Although the author does not say, the story appears to have taken place during ancient times. The text tells us that the "semi-barbaric" king of the story held progressive ideas that were inspired by "distant Latin neighbors."
The reference to the "semi-barbaric" king is significant. First, the text tells us how the king's "barbarism had become semified." In essence, he had borrowed ideas about execution and justice from his more progressive Latin neighbors. Each and every criminal was tried in an amphitheater for crimes committed against the kingdom. Second, the "amphitheater" in the story appears to have been modeled after the Colosseum or the Flavian Amphitheater of Rome.
The text further reinforces the "semi-barbarism" (as opposed to the complete barbarism) of the king by asserting that his amphitheater had not been built to "give the people an opportunity of hearing the rhapsodies of dying gladiators, nor to enable them to view the inevitable conclusion of a conflict between religious opinions and hungry jaws, but for purposes far better adapted to widen and develop the mental energies of the people." It is well-known that the ancient Roman Colosseum played host to gladiatorial events and the executions of Christians and criminals.
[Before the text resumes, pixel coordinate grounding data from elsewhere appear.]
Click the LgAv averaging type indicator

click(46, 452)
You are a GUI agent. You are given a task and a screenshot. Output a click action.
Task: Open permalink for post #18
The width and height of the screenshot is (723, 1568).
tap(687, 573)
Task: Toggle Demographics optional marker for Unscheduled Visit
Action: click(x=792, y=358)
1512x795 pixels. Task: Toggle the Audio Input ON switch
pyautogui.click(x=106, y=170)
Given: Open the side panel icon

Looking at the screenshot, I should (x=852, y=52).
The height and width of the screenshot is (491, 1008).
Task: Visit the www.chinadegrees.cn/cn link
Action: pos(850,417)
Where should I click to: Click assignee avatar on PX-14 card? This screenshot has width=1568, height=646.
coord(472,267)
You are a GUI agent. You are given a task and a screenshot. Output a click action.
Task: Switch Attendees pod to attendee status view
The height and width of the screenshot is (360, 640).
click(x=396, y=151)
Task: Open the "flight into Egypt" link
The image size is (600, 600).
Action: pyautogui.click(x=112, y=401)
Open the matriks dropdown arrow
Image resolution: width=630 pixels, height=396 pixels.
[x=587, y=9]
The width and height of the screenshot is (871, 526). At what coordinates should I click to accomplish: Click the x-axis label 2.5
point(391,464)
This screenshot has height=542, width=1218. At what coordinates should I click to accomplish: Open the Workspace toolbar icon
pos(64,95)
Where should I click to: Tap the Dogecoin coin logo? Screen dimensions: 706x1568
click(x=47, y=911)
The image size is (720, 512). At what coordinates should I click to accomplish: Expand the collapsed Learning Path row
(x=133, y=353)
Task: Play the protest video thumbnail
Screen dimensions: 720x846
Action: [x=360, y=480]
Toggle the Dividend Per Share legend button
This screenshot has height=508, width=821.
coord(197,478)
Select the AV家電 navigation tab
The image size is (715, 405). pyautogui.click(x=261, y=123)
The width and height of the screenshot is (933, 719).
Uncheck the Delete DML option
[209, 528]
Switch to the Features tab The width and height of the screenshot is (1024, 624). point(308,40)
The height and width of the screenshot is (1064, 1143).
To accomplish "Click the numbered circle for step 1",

So, if the king in the story is "semi-barbaric" because of these factors, we can accept the possibility that he could very well have belonged to one of the barbaric tribes that invaded Rome on many occasions. History tells us that the Ostrogoths, Visigoths, Burgundians, Vandals, Franks, and Lombards (barbarian Germanic tribes) as well as the Huns (a barbaric warrior race from Asia) were instrumental in the fragmentation of the Roman empire.
Either way, the story could conceivably have taken place during the powerful era of the Roman Empire and in a region surrounding the western Roman Empire.